# The Empathy Metric

Every scenario is graded **first** on how the worst-off participant fares under stress.
Verdict correctness is necessary; the empathy floor is the tiebreak-proof first-class
requirement on top of it. A wording that technically stops an attack while grinding a
minority to powder along the way fails the suite.

## Why min, not mean

Averages launder cruelty. A polity of 100 where 99 gain 1% and one person loses
everything *improves* on average. The metric is therefore Rawlsian: the score of a
scenario outcome is the **minimum** final welfare across all non-`external` actors,
evaluated per represented member (a faction's welfare is the welfare of its
worst-treated member, not the faction's aggregate).

## The welfare model

Each member starts at welfare **1.0**, decomposed into three components the engine
tracks (`fabletest/metrics.py`):

| Component | Weight | What reduces it |
|---|---|---|
| **Voice** | 0.4 | Disenfranchisement, vote dilution beyond consented rules, expulsion, structurally inaccessible voting windows, delegation coercion. |
| **Stake** | 0.3 | Per-capita share of treasury loss; denial of pro-rata exit share; targeted financial burdens. |
| **Protection** | 0.3 | Rights-floor erosion, retroactive punishment, due-process denial, emergency scope covering the member without sunset. |

Representative deductions (the engine computes these from state transitions; this table
is the calibration, not a lookup the scenarios hardcode):

- Disenfranchised while remaining a member: −0.40 (all of voice).
- Expelled **with** due process and pro-rata exit share: −0.40 voice, protection intact
  → final ≈ 0.55–0.60.
- Expelled **without** due process: −0.40 voice, −0.30 protection, stake loss as
  confiscated → final ≤ 0.30. No scenario floor in the corpus tolerates this.
- Treasury drain: stake component scales linearly with the fraction of the per-capita
  commons lost.
- Living under an emergency that lawfully sunsets: −0.05 transient stress; under one
  that does not: −0.30 protection and counting.
- A cleanly **blocked** attack still costs its targets −0.02 to −0.10 of welfare
  ("stress of the attempt") depending on how deep into the sequence the block landed.
  Defense-in-depth matters: blocking at move 1 is better than blocking at move 9.

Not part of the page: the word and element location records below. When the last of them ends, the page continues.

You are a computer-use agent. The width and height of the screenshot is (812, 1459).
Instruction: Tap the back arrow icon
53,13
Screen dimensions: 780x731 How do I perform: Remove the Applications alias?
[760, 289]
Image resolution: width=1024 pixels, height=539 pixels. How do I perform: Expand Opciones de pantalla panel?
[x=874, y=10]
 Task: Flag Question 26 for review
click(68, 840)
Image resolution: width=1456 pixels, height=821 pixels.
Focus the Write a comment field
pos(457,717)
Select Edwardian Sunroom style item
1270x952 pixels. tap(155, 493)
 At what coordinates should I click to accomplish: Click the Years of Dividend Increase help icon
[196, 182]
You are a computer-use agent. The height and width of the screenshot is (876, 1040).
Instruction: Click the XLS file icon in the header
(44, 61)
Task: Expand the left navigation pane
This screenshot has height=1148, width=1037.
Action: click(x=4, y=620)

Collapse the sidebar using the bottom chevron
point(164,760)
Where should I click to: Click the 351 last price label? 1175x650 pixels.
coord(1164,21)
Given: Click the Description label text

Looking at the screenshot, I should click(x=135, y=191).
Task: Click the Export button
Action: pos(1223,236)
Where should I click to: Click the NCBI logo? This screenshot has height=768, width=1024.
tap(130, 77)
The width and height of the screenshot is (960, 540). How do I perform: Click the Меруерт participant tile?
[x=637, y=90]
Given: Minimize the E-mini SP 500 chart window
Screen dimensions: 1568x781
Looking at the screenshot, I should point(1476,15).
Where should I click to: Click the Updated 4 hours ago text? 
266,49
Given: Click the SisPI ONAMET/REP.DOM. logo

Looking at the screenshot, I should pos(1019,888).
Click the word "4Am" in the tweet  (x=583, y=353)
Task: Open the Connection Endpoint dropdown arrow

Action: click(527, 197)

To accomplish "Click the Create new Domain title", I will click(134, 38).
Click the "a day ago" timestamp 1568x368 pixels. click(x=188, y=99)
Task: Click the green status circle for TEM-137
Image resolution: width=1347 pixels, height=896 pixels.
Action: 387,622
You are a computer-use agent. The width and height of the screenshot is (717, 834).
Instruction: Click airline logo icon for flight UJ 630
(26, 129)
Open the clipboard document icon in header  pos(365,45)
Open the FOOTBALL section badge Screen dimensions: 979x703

## Floor semantics in scenarios

`expected.worst_off_floor` asserts the minimum acceptable final welfare for the
worst-off participant. Calibration used across the corpus:

| Situation | Typical floor |
|---|---|
| Attack blocked at first gate | 0.93–0.97 |
| Attack blocked after partial execution (some harm before the stop) | 0.80–0.92 |
| Legitimacy control: lawful sanction of a genuinely abusive member | 0.55–0.65 |
| Lawful fork / exit under `kernel.I3` | 0.70+ (exit must not be ruinous) |
| Deadlock resolved by kernel deadlock-breaker | 0.85+ |

A scenario fails if the engine's computed worst-off welfare is **below** the floor —
even when the verdict matches. This is how the suite catches "successful defenses" that
work by hurting the vulnerable (e.g., curing quorum-busting by expelling the boycotters).

## The empathy invariant

`kernel.I7` makes the metric enforceable inside the constitution itself, not just in
CI: a move whose direct effect drives any member below the constitutional welfare floor
is refusable on that ground alone, and several scenarios assert `blocked_by: kernel.I7`
deliberately — testing that the invariant carries weight when every parameterized rule
has been lawfully satisfied.

## Reporting

`fabletest run` emits, per scenario: verdict, blocking rule, worst-off actor, final
welfare by component, and the floor margin. The CI summary sorts failures by floor
margin so the most humane fix surfaces first.